Instructions for the task: Identify and pull out each line of the entries in which "description" occurs.

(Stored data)
= = = =

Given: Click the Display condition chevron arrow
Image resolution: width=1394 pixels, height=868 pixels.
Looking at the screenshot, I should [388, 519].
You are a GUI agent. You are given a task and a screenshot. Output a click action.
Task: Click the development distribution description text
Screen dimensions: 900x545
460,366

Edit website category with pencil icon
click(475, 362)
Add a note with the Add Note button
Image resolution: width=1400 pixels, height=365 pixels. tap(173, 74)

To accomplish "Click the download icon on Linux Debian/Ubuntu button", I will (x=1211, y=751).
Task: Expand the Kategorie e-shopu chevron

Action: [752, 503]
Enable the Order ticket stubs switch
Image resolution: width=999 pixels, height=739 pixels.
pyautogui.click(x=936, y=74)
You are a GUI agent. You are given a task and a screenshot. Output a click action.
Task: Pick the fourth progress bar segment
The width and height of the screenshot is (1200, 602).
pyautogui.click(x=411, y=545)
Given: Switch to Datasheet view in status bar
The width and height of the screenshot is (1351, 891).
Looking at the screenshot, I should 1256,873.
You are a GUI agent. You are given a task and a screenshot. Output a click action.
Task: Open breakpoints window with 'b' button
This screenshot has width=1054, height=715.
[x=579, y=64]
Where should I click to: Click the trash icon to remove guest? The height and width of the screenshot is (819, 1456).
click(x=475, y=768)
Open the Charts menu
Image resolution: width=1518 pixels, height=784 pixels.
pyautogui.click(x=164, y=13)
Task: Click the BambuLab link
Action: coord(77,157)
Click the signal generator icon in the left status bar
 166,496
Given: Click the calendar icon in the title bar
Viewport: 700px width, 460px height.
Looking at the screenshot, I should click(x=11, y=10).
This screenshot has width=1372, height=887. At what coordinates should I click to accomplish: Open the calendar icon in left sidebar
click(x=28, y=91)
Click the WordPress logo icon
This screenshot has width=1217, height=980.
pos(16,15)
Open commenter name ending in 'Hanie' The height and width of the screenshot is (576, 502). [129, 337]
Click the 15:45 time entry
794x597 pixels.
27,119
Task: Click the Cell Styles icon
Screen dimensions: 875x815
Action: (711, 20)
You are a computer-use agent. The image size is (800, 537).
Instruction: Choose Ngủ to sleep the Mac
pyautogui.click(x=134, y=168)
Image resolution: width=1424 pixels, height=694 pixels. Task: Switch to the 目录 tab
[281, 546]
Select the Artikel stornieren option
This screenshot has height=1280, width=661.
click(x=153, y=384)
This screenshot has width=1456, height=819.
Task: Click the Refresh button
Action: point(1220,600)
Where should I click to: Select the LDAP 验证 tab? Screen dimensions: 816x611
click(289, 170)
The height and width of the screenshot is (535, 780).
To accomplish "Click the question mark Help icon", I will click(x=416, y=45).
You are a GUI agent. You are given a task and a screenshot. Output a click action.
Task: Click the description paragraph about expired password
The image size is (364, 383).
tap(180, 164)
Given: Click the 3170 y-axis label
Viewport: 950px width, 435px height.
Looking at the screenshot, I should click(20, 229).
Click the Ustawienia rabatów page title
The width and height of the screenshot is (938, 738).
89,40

= = = =

Output of the exercise:
Task: Click the development distribution description text
Task: Click the description paragraph about expired password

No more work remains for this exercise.